Collected data entries
____

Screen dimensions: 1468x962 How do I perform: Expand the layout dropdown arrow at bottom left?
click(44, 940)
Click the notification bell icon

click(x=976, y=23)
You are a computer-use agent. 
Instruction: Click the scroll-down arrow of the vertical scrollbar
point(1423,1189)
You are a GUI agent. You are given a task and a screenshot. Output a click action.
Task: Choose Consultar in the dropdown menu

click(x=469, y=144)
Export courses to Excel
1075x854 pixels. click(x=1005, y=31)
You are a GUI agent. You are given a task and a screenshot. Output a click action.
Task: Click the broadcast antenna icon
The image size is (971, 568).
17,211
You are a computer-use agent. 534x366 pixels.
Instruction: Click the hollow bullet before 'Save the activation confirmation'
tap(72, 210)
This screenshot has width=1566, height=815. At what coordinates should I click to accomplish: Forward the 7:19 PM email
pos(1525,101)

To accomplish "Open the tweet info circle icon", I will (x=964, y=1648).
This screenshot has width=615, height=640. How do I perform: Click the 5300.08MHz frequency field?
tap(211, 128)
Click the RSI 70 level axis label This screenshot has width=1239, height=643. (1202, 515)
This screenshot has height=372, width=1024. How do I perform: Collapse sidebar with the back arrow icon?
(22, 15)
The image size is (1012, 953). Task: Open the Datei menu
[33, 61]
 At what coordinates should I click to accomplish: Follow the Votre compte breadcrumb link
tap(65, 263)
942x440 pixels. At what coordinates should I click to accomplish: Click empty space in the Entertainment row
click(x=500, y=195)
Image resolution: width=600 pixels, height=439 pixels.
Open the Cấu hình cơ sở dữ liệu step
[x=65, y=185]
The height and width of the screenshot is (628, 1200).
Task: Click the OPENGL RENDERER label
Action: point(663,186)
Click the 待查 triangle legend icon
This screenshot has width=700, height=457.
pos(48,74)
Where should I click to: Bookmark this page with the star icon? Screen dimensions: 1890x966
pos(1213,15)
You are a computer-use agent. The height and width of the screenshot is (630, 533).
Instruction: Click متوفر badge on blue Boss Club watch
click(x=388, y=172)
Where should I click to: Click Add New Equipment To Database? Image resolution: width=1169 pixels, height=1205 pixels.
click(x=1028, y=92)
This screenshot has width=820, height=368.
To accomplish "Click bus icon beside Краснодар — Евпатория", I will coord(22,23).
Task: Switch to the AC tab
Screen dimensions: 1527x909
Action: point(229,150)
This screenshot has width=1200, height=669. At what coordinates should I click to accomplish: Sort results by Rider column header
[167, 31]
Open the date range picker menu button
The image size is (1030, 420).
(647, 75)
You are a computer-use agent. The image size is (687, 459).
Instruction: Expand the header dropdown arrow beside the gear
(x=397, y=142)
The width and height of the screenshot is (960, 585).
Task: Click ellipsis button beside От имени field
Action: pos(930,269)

____

> **Action item**
Respond with a number only, please: how many lines in this data include the word "computer".

> **Result of the task**
4